I boschi saranno monitorati 24 ore su 24 con 15 Centri operativi, 15 Unità periferiche, 40 centraline meteo, 320 lavoratori in 12 basi d'osservazione
BARI - Il territorio boschivo pugliese sarà monitorato 24 ore su 24 per sconfiggere e prevenire gli incendi grazie a cinque Centri operativi locali (Col), 15 Unità periferiche rilevamenti (Upr), 40 centraline meteorologiche, tre radar e 320 ex lavoratori socialmente utili in 12 basi di osservazione, coordinati dalla Sala operativa unificata permanente (Soup) del Corpo forestale dello Stato. «L'iniziativa - ha detto stamani il comandante regionale del Corpo forestale dello Stato, Francesco Mattia, in occasione dell'inaugurazione della sala operativa - nasce dalla sinergia con la Regione Puglia, il corpo dei vigili del fuoco, la Protezione civile e l'operatività della società sistemi meteorologia e ambiente (Sma)».

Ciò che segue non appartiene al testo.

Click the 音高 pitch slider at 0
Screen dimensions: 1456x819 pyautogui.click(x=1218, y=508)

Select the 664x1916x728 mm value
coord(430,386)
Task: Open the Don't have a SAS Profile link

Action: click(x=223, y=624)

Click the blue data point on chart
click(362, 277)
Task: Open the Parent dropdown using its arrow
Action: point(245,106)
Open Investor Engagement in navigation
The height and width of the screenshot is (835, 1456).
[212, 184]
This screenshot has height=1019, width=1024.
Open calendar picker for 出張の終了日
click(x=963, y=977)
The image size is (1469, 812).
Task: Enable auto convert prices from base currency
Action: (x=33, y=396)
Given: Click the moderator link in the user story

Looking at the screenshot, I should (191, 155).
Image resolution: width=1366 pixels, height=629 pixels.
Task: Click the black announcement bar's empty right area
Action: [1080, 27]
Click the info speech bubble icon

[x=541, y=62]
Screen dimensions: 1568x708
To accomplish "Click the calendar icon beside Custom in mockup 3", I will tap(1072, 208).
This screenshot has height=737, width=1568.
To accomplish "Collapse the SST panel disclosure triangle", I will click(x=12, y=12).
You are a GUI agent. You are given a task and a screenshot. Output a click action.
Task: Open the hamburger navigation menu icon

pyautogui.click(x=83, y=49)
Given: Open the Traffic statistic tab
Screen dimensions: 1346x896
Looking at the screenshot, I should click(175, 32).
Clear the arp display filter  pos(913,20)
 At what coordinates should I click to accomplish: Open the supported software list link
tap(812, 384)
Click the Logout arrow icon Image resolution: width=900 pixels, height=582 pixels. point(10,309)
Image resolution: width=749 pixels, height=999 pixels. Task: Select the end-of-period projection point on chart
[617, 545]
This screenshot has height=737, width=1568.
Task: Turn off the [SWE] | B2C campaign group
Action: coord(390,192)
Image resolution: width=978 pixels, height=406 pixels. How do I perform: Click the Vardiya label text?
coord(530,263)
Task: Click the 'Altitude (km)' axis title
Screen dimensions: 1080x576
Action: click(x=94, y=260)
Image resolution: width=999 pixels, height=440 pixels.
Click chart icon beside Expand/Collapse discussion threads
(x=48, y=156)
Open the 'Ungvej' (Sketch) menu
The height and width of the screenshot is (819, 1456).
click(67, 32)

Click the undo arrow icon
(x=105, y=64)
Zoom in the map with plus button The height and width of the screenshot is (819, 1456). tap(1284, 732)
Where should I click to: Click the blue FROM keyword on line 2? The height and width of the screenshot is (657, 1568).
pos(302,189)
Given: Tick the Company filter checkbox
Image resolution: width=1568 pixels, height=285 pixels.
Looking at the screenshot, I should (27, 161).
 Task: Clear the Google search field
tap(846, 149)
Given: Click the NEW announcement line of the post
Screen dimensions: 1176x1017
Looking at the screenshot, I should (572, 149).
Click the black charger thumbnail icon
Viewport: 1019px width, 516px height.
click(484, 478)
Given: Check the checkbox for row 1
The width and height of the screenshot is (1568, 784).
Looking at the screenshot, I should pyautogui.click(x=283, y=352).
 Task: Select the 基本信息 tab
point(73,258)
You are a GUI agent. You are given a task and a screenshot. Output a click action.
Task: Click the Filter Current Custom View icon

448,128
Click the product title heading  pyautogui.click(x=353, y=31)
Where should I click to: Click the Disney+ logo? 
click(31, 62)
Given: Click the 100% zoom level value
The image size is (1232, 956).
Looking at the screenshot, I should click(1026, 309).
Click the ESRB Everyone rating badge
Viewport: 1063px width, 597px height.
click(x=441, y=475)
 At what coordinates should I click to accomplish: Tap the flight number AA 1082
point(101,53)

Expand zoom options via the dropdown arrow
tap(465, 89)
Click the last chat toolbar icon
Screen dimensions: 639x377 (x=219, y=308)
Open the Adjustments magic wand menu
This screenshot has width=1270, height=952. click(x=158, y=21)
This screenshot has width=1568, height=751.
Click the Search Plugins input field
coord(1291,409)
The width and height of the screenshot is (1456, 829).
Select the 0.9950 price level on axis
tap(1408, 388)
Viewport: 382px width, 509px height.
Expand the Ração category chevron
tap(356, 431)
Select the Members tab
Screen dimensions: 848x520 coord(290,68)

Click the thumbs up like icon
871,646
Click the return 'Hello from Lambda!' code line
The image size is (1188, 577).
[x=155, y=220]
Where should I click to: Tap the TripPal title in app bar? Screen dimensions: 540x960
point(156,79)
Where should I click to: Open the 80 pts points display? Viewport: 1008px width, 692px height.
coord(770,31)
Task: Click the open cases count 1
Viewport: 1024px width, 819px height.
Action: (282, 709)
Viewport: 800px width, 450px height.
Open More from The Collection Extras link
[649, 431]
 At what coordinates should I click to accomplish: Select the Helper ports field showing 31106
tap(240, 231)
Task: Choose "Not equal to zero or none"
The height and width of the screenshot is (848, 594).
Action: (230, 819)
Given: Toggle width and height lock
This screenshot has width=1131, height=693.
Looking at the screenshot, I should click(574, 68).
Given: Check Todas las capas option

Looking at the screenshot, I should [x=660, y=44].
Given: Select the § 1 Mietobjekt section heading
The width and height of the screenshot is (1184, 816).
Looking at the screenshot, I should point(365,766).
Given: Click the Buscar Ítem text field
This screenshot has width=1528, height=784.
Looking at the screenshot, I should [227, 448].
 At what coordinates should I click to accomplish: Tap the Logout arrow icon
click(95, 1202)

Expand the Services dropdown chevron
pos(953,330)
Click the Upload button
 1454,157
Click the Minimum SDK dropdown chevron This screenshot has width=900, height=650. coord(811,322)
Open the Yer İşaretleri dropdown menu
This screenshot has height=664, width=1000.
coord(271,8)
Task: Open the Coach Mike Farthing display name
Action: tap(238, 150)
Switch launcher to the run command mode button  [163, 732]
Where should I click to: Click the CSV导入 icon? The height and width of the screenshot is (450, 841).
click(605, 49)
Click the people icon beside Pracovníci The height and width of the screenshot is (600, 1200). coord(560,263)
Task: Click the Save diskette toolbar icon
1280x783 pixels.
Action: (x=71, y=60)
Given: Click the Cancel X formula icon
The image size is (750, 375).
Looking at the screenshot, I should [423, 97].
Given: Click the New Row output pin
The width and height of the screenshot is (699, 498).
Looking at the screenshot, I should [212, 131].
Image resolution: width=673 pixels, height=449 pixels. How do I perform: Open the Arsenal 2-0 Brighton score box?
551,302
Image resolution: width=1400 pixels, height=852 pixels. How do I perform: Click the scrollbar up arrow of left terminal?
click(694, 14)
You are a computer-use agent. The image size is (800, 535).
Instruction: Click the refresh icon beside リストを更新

«Mediamente - ha proseguito Mattia - ogni anno si registrano in Puglia 300 incendi che coinvolgono una superficie di circa quattromila ettari, di cui duemila boschivi. Nel 2003 si sono verificati 380 incendi che hanno interessato una superficie boschiva di 1.500 ettari pari a quattro ettari di bosco per incendio. Il dato confrontato con la media degli ultimi cinque anni mostra una contrazione della superficie boschiva bruciata corrispondente ad una riduzione del 40%».
«Per la prima volta - ha sottolineato Mattia - viene sperimentato il monitoraggio del territorio con telecamere e sensori all'infrarosso, così come è inedito il controllo dell'evoluzione dei fenomeni dell'incendio sulla mappa delle aree percorse dal fuoco recentemente censite dalla sala operativa regionale, attraverso il catasto realizzato per ciascun comune della Puglia».
«L'organizzazione antincendi boschivi - ha concluso Mattia - è supportata da velivoli e mezzi specializzati impiegati per la prevenzione e lo spegnimento degli incendi. In particolare sarà utilizzato un elicottero Ercksson F64 della capacità di 9mila litri a cui si aggiungerà a partire dalla seconda decade di luglio un elicottero Nh500 del Corpo forestale dello Stato di base a Vieste (Foggia). Tutto il sistema si muove in un contesto di sinergie funzionali per migliorare l'efficienza operativa ed ottimizzare il miglior impiego delle risorse disponibili sul territorio regionale».